Thursday, February 10th, 2011
A new study released by the National Institutes of Health and published in The New England Journal of Medicine revealed fetal surgery (surgery performed on a fetus while it’s still in the uterus) is now possible to reduce complications from spina bifida after birth.
Spina bifida is a common birth defect where the fetus’s spine does not form fully or close completely around the spinal cord, often leaving an opening in the vertebrae. Babies born with various types of spina bifida are at risk for dangerous excess brain fluid, brain and physical deformities, loss of bladder control, trouble walking, and paralysis.
Traditionally, postnatal surgeries (surgeries after birth) are performed to correct spina bifida, which includes using a tube (shunt) to drain the fluid. Now, by closing the opening during fetal surgery, the chance for excess brain fluid can be reduced and the ability to walk without crutches, braces, or other orthotics can be increased.

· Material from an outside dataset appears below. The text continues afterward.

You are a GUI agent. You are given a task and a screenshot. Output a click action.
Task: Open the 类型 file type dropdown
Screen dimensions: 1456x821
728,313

For the study, 183 mothers who had fetuses with myelomeningocele volunteered for the study. Myelomeningocele is the most severe form of spina bifida where the spine protrudes through an opening in the spinal column and is enclosed in a fluid-filled sac. The women were divided randomly into two groups: one group underwent prenatal surgery (at 26 weeks of pregnancy) while the other underwent postnatal surgery.